(Target position records)
● ● ● ● ●

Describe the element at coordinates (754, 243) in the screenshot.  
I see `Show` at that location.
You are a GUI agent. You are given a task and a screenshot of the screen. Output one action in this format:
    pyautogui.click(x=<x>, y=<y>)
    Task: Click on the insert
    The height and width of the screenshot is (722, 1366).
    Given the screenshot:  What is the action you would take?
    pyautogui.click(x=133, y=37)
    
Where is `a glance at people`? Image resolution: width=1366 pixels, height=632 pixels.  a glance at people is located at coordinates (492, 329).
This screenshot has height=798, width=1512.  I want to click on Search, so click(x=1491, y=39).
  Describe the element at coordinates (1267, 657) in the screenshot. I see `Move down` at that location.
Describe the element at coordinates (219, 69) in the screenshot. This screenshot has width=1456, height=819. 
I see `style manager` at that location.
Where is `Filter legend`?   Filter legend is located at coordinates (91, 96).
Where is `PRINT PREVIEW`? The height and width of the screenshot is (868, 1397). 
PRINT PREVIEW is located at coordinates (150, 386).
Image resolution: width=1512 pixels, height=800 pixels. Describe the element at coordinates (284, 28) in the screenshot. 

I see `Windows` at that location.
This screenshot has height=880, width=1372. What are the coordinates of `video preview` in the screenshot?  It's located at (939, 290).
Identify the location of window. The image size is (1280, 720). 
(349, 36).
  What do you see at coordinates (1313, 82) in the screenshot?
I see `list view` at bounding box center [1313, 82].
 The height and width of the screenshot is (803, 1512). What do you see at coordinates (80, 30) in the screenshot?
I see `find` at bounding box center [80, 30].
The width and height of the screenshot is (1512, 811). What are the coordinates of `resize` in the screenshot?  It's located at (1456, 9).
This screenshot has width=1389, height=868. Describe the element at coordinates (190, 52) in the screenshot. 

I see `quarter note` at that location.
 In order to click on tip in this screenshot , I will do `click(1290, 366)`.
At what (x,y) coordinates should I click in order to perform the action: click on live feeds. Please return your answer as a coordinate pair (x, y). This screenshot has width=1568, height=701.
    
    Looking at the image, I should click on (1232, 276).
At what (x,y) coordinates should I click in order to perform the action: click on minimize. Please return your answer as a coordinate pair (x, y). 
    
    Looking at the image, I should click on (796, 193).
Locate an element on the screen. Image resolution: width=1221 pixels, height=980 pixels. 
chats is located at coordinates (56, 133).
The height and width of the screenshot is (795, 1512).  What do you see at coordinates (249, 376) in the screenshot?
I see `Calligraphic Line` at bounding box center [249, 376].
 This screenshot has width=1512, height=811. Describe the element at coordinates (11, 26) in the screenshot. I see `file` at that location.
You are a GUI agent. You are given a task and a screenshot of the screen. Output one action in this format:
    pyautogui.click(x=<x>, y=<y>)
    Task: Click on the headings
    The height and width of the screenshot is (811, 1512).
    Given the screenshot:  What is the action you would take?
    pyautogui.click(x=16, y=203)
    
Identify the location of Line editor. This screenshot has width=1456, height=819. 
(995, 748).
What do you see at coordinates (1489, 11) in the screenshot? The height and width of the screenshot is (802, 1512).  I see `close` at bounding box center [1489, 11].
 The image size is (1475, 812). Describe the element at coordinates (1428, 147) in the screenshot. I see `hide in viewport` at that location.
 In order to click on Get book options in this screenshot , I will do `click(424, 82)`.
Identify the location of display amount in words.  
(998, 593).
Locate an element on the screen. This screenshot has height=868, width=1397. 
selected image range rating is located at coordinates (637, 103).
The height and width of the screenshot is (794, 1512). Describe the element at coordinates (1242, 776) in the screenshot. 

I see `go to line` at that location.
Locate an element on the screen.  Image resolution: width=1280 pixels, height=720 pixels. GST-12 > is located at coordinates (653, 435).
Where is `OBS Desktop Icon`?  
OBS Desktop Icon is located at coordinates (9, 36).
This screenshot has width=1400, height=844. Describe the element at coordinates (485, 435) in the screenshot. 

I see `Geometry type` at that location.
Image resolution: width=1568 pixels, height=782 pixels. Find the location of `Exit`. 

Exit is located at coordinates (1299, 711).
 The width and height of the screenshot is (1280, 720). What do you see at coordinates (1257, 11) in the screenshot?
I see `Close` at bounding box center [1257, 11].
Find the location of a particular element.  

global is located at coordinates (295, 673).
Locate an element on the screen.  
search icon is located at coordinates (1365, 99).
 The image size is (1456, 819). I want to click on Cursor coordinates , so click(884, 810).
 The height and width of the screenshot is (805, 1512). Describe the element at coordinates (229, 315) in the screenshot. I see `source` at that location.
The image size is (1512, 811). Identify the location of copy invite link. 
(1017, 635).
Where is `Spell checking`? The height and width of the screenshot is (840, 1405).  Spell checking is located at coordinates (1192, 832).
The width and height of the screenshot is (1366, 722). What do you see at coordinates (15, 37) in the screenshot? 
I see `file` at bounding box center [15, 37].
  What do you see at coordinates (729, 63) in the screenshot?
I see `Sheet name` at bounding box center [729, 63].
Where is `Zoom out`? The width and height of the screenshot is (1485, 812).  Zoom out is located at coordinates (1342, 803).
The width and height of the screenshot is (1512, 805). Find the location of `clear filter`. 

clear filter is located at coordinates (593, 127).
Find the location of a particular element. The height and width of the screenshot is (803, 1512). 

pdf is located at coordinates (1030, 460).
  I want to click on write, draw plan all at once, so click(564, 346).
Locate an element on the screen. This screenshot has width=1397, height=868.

● ● ● ● ●

▶ **OBJECTIVE**: Please reproduce every one of the records above verbatim, from beginning to end.

▶ **EXERCISE RESULT**:
Describe the element at coordinates (754, 243) in the screenshot.  
I see `Show` at that location.
You are a GUI agent. You are given a task and a screenshot of the screen. Output one action in this format:
    pyautogui.click(x=<x>, y=<y>)
    Task: Click on the insert
    The height and width of the screenshot is (722, 1366).
    Given the screenshot:  What is the action you would take?
    pyautogui.click(x=133, y=37)
    
Where is `a glance at people`? Image resolution: width=1366 pixels, height=632 pixels.  a glance at people is located at coordinates (492, 329).
This screenshot has height=798, width=1512.  I want to click on Search, so click(x=1491, y=39).
  Describe the element at coordinates (1267, 657) in the screenshot. I see `Move down` at that location.
Describe the element at coordinates (219, 69) in the screenshot. This screenshot has width=1456, height=819. 
I see `style manager` at that location.
Where is `Filter legend`?   Filter legend is located at coordinates (91, 96).
Where is `PRINT PREVIEW`? The height and width of the screenshot is (868, 1397). 
PRINT PREVIEW is located at coordinates (150, 386).
Image resolution: width=1512 pixels, height=800 pixels. Describe the element at coordinates (284, 28) in the screenshot. 

I see `Windows` at that location.
This screenshot has height=880, width=1372. What are the coordinates of `video preview` in the screenshot?  It's located at (939, 290).
Identify the location of window. The image size is (1280, 720). 
(349, 36).
  What do you see at coordinates (1313, 82) in the screenshot?
I see `list view` at bounding box center [1313, 82].
 The height and width of the screenshot is (803, 1512). What do you see at coordinates (80, 30) in the screenshot?
I see `find` at bounding box center [80, 30].
The width and height of the screenshot is (1512, 811). What are the coordinates of `resize` in the screenshot?  It's located at (1456, 9).
This screenshot has width=1389, height=868. Describe the element at coordinates (190, 52) in the screenshot. 

I see `quarter note` at that location.
 In order to click on tip in this screenshot , I will do `click(1290, 366)`.
At what (x,y) coordinates should I click in order to perform the action: click on live feeds. Please return your answer as a coordinate pair (x, y). This screenshot has width=1568, height=701.
    
    Looking at the image, I should click on (1232, 276).
At what (x,y) coordinates should I click in order to perform the action: click on minimize. Please return your answer as a coordinate pair (x, y). 
    
    Looking at the image, I should click on (796, 193).
Locate an element on the screen. Image resolution: width=1221 pixels, height=980 pixels. 
chats is located at coordinates (56, 133).
The height and width of the screenshot is (795, 1512).  What do you see at coordinates (249, 376) in the screenshot?
I see `Calligraphic Line` at bounding box center [249, 376].
 This screenshot has width=1512, height=811. Describe the element at coordinates (11, 26) in the screenshot. I see `file` at that location.
You are a GUI agent. You are given a task and a screenshot of the screen. Output one action in this format:
    pyautogui.click(x=<x>, y=<y>)
    Task: Click on the headings
    The height and width of the screenshot is (811, 1512).
    Given the screenshot:  What is the action you would take?
    pyautogui.click(x=16, y=203)
    
Identify the location of Line editor. This screenshot has width=1456, height=819. 
(995, 748).
What do you see at coordinates (1489, 11) in the screenshot? The height and width of the screenshot is (802, 1512).  I see `close` at bounding box center [1489, 11].
 The image size is (1475, 812). Describe the element at coordinates (1428, 147) in the screenshot. I see `hide in viewport` at that location.
 In order to click on Get book options in this screenshot , I will do `click(424, 82)`.
Identify the location of display amount in words.  
(998, 593).
Locate an element on the screen. This screenshot has height=868, width=1397. 
selected image range rating is located at coordinates (637, 103).
The height and width of the screenshot is (794, 1512). Describe the element at coordinates (1242, 776) in the screenshot. 

I see `go to line` at that location.
Locate an element on the screen.  Image resolution: width=1280 pixels, height=720 pixels. GST-12 > is located at coordinates (653, 435).
Where is `OBS Desktop Icon`?  
OBS Desktop Icon is located at coordinates (9, 36).
This screenshot has width=1400, height=844. Describe the element at coordinates (485, 435) in the screenshot. 

I see `Geometry type` at that location.
Image resolution: width=1568 pixels, height=782 pixels. Find the location of `Exit`. 

Exit is located at coordinates (1299, 711).
 The width and height of the screenshot is (1280, 720). What do you see at coordinates (1257, 11) in the screenshot?
I see `Close` at bounding box center [1257, 11].
Find the location of a particular element.  

global is located at coordinates (295, 673).
Locate an element on the screen.  
search icon is located at coordinates (1365, 99).
 The image size is (1456, 819). I want to click on Cursor coordinates , so click(884, 810).
 The height and width of the screenshot is (805, 1512). Describe the element at coordinates (229, 315) in the screenshot. I see `source` at that location.
The image size is (1512, 811). Identify the location of copy invite link. 
(1017, 635).
Where is `Spell checking`? The height and width of the screenshot is (840, 1405).  Spell checking is located at coordinates (1192, 832).
The width and height of the screenshot is (1366, 722). What do you see at coordinates (15, 37) in the screenshot? 
I see `file` at bounding box center [15, 37].
  What do you see at coordinates (729, 63) in the screenshot?
I see `Sheet name` at bounding box center [729, 63].
Where is `Zoom out`? The width and height of the screenshot is (1485, 812).  Zoom out is located at coordinates (1342, 803).
The width and height of the screenshot is (1512, 805). Find the location of `clear filter`. 

clear filter is located at coordinates (593, 127).
Find the location of a particular element. The height and width of the screenshot is (803, 1512). 

pdf is located at coordinates (1030, 460).
  I want to click on write, draw plan all at once, so click(564, 346).
Locate an element on the screen. This screenshot has width=1397, height=868.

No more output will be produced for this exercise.